I was up in Cleveland for a reading tonight at Suspect Thoughts Bookstore with my friend Cat Valente. Suspect Thoughts is a great little bookstore, and if you’re in or around Cleveland, you should definitely look it up and take a stop in. The owners Ian and Greg are extremely nice people, and the book selection is amazingly good, a wide array of kinds of books, literary, genre, small press, large commercial press, zines, and lots lots more. They had a whole table devoted to Small Beer Press books, so you know they’ve got good taste!
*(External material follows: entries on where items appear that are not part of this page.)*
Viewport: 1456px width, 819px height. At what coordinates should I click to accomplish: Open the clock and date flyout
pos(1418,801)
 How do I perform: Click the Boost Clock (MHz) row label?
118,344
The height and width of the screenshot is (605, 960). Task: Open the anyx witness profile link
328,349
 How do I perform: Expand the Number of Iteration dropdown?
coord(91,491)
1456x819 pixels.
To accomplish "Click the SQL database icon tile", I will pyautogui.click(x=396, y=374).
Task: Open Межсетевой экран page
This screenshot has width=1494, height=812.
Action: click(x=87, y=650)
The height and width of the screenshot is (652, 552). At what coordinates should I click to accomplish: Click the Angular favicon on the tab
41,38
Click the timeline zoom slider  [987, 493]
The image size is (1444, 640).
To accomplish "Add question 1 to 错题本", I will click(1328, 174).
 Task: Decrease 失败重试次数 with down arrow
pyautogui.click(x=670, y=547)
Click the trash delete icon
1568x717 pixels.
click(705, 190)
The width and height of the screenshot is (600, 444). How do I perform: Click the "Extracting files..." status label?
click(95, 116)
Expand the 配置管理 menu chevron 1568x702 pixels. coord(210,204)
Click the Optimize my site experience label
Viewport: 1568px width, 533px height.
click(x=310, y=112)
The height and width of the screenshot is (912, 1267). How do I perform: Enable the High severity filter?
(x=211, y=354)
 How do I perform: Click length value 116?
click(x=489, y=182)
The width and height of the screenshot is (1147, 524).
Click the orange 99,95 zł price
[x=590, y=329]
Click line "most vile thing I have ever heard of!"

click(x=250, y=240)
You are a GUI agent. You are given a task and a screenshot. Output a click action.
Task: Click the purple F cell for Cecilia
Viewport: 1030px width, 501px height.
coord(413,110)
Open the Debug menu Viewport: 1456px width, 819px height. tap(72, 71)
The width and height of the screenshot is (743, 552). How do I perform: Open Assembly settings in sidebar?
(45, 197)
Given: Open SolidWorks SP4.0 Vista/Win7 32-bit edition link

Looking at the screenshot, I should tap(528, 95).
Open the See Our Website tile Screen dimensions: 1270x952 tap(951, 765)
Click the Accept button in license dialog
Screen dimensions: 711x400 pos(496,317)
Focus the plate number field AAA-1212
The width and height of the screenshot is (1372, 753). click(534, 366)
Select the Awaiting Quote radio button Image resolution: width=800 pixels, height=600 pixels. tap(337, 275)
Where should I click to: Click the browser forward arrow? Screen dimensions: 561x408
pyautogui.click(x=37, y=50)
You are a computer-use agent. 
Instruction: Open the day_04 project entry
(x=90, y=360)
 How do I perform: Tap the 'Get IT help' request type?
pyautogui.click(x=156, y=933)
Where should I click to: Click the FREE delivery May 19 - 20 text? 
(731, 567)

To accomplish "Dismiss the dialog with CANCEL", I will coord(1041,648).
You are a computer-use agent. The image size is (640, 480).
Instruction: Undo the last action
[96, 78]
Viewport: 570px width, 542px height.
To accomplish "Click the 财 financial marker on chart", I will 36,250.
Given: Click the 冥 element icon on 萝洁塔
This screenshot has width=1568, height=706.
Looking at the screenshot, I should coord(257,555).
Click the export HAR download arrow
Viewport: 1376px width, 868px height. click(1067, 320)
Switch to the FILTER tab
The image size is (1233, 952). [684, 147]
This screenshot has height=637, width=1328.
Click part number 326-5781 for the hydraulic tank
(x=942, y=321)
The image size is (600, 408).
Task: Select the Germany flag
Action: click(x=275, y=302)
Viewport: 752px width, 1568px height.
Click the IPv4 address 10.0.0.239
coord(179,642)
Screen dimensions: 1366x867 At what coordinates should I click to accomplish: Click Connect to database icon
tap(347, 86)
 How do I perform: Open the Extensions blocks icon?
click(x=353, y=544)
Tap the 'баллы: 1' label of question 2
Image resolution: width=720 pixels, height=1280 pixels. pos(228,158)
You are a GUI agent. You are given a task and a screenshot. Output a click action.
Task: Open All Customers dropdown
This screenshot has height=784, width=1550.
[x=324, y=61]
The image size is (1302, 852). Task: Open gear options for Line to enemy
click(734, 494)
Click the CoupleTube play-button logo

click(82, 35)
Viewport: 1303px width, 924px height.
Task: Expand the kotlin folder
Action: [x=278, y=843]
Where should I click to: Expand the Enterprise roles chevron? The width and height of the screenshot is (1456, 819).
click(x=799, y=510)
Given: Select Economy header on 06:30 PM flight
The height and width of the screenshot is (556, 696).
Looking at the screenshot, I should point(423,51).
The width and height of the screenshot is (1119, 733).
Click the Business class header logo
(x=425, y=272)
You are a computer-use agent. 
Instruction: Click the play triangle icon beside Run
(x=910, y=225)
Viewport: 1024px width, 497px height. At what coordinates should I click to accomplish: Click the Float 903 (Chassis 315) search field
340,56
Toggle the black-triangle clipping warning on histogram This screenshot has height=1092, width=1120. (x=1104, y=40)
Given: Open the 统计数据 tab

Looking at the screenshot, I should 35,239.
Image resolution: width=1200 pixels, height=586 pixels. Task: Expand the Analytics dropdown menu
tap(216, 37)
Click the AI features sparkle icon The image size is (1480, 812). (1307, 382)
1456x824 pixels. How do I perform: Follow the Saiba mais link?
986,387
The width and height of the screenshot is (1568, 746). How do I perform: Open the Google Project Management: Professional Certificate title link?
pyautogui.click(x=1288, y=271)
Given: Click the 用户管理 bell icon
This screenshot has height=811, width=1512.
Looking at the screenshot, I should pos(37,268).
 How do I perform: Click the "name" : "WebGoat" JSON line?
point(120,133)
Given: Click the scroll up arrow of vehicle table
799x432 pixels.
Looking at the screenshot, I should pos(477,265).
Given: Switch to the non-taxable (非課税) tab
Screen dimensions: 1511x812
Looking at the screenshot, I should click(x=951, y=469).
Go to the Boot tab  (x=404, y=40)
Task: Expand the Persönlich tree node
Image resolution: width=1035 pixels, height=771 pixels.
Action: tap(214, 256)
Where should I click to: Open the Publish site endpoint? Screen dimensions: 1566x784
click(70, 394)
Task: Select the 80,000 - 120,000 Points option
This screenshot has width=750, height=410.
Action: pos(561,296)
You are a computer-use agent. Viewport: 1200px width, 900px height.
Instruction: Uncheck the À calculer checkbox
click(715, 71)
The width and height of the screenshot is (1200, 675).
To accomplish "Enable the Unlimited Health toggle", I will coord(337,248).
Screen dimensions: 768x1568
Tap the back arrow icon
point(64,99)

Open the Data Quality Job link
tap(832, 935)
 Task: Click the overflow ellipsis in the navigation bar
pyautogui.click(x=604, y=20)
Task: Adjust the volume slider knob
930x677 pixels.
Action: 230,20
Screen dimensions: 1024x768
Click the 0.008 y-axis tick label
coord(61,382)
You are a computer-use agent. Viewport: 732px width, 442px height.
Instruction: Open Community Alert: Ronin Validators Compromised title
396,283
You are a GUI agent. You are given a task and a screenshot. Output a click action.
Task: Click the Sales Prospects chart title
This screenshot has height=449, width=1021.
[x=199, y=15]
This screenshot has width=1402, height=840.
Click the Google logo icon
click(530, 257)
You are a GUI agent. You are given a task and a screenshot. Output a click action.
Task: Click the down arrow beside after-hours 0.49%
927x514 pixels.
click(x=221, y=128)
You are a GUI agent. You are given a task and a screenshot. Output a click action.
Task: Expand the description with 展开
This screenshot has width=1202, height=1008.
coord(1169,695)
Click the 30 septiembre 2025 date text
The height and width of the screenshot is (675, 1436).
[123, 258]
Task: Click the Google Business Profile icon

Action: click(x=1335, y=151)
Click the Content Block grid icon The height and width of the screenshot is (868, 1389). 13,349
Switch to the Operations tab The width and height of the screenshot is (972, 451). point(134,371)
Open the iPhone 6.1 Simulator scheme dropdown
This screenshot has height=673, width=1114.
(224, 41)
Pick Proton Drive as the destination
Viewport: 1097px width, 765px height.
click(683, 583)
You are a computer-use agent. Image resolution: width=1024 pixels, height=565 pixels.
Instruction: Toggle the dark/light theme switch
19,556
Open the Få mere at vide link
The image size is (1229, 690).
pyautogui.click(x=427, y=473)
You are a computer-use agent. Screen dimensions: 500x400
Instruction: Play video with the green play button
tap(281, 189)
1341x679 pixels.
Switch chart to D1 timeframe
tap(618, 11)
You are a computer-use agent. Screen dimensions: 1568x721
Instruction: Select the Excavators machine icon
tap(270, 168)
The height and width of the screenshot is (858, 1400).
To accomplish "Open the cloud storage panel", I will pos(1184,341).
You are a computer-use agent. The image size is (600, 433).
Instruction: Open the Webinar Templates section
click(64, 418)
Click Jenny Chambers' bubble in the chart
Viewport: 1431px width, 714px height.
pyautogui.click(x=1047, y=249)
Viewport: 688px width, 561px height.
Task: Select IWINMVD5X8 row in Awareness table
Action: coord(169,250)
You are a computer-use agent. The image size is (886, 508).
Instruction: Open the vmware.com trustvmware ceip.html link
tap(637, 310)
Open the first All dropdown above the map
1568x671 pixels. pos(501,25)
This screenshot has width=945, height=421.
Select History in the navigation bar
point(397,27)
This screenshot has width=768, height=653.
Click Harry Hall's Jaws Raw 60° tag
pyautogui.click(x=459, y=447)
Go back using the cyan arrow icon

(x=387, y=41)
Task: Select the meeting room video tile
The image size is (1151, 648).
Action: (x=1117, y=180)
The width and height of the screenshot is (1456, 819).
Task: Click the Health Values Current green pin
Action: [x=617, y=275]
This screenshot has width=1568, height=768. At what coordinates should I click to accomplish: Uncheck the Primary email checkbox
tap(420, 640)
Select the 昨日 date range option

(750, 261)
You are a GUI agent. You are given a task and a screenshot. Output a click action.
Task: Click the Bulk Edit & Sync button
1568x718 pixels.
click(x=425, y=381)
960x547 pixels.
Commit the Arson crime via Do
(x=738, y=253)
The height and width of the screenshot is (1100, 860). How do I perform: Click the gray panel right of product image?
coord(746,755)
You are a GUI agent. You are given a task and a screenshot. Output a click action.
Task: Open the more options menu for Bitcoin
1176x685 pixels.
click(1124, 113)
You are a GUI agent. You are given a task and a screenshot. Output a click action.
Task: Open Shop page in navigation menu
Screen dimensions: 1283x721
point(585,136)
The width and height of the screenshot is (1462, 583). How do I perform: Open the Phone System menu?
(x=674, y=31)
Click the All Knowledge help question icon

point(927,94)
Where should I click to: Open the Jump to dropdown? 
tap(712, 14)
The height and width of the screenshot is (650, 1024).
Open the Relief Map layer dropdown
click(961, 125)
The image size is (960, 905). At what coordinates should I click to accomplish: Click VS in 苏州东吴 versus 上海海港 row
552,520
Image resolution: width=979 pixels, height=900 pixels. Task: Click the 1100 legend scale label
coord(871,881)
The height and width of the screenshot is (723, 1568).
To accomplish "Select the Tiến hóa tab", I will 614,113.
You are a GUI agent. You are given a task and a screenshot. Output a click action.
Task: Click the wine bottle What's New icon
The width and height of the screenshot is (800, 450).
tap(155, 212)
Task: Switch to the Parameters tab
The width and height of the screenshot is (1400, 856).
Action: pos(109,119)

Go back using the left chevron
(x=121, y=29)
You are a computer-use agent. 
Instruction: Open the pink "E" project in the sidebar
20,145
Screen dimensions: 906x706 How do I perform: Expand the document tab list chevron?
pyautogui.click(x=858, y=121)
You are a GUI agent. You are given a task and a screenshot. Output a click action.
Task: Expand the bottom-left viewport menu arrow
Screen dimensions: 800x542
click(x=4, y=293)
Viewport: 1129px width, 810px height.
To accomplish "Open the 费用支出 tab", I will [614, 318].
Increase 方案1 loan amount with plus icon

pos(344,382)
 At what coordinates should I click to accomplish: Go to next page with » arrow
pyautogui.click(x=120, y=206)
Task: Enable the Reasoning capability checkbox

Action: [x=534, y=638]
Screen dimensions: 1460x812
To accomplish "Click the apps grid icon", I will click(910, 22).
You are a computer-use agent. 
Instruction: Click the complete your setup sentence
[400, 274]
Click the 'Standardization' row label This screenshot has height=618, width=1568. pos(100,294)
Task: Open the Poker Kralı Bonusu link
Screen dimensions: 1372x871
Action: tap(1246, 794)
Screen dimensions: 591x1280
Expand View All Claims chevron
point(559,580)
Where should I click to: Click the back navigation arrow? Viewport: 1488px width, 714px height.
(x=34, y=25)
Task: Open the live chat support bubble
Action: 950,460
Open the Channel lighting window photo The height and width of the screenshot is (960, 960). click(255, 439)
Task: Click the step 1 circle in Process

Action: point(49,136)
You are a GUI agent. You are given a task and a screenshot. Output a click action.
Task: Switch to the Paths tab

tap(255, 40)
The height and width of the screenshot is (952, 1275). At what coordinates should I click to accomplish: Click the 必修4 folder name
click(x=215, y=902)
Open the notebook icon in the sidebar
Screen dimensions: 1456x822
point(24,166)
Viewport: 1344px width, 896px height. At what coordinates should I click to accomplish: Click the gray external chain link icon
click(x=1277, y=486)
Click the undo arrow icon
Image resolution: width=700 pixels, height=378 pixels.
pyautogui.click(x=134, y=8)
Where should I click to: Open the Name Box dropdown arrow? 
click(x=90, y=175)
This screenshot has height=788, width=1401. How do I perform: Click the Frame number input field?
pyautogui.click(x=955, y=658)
It was a nice space to read in also. Very warmly lit and people sitting close together on couches and chairs. I told Cat after the reading that it felt like doing MTV Unplugged, rather than the sort of reading at a podium type of event that I’ve gotten used to being the scenario lately. I read a short story of mine called “Born on the Edge of an Adjective” which I wrote about eight years ago, I think, when I was twenty-four, and published in Lady Churchill’s Rosebud Wristlet, as well as online at Fantastic Metropolis. I’d never had a chance to read that story anywhere before. It takes place in both Youngstown and San Francisco, and since Ian and Greg moved Suspect Thoughts to Cleveland from San Fran, I thought it would be appropriate to have a cross-regional story to bridge the two places together. And also I’ve always really wanted to read that story out loud, so I took this chance, and am glad that I did.
One of the funny things about that story is that a character from Youngstown who moves to the Bay Area finds a bar in San Francisco where people from Youngstown and Cleveland make up the population of regulars at the bar. Tonight, at the reading, six or seven of my friends from Youngstown all showed up at the reading, and I was really surprised and happy to see them come out to one of my readings in a town, though nearby-ish (an hour drive or so), that’s not our own. It made that bar with the Youngstown regional subculture that inhabits it feel even more apt. That’s the sort of people Youngstown breeds, I think (well my favorite sort at least!). The sort that sees a friend giving a reading in a city an hour away and the reaction is, Hey, let’s go. Maybe it’s one of the qualities you get from living in a small city. You get some of the stronger community ties of small town life in a semi-urban/college town setting that is decidedly not the same thing as an American suburb.
In any case, it was a great night, and I cannot urge Cleveland locals more to go visit Suspect Thoughts Bookstore at 4903 Clarke Avenue in Cleveland if you haven’t already, and buy some books!